Material-wise, we are seeing more centre console screens made of flat and curved glass. Although the use of glass for touchscreens creates a classy look, this illusion is soon shattered by smudgy fingerprints. The HMI (human machine interface) therefore needs greater refinement before glass screens become widespread. Glass screens do not currently provide the user with haptic feedback, causing driver distraction when double-checking activation of functions.

Another reason tomorrow’s car interiors could see more screens is the gradual disappearance of the exterior rearview mirror. Given that wing mirrors add weight, cost and wind resistance (at high speeds) to the car, it is not surprising that some automakers wish to eliminate them thereby creating a sleeker look. As suppliers anticipate a change to mirror regulations, many are developing mirrorless systems using vehicle mounted cameras and dashboard monitors.

Mirrorless cars use video systems and dashboard screens to increase the driver’s field of view, typically eliminating the blind spot by stitching together a panoramic view of what is behind and to the side of the car. Although mirrorless cars will take time to get used to, most solutions we have seen feature high-resolution screens located close to where a driver would glance to check the wing mirror. Some mirrorless technologies assist the driver further by automatically adjusting to reduce sunlight glare or intensifying levels of brightness while parking at night.

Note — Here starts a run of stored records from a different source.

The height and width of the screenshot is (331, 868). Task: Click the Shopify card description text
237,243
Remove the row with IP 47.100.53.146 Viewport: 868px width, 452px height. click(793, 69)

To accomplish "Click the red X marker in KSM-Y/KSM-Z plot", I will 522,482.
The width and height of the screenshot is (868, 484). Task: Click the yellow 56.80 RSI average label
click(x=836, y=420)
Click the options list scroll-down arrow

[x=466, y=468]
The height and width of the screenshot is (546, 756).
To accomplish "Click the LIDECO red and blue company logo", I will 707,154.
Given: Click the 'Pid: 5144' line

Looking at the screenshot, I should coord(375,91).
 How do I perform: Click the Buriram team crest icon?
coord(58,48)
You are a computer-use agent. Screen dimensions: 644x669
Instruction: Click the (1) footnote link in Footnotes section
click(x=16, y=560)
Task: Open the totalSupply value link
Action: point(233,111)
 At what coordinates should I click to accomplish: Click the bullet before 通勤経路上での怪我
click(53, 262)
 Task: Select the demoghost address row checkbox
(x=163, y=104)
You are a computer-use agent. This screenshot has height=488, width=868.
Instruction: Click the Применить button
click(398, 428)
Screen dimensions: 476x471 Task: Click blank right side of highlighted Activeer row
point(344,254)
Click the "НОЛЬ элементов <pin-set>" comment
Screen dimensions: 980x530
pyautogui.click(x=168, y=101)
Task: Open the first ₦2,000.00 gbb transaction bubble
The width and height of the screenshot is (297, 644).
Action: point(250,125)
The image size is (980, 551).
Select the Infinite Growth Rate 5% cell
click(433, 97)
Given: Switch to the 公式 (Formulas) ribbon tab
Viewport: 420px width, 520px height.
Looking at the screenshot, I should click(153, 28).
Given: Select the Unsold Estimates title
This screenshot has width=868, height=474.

With future trends pointing to the elimination of wing mirrors and the addition of screens, such black rectangles can dominate the look and feel of a car’s interior. It has even been disputed as appearing a little dated; the opposite of a luxury interior designer’s objective. To some extent, flexible OLED (Organic Light-Emitting Diode) displays that blend into the interior can help (see below). A balance therefore needs to be struck. Greater use of projecting driver information onto head-up displays (HUDs) and augmented reality windscreens would further reduce dashboard screens.

Jump into a new car today and you are almost sure to find a tablet-style touchscreen infotainment system positioned centre stage of the dash. It acknowledges that most of us no longer use maps to find our way around but expect the car to guide us to our destination and remain connected throughout the journey. For example, the Volvo XC90 comes loaded with semi-autonomous and connected car features, most of which are displayed on an intuitive centre console touchscreen.

As with most new technologies, what starts in the luxury market often trickles down the car segments. Inside the new Honda Civic, positioned at the top of the piano-black finish centre console - and drawing the eye as the push start is pressed - is a Honda Connect 2 seven-inch touchscreen, serving as the main point of contact to control the infotainment and climate control functions. This second-generation of Honda’s infotainment and connectivity system incorporates Apple CarPlay and Android Auto integration.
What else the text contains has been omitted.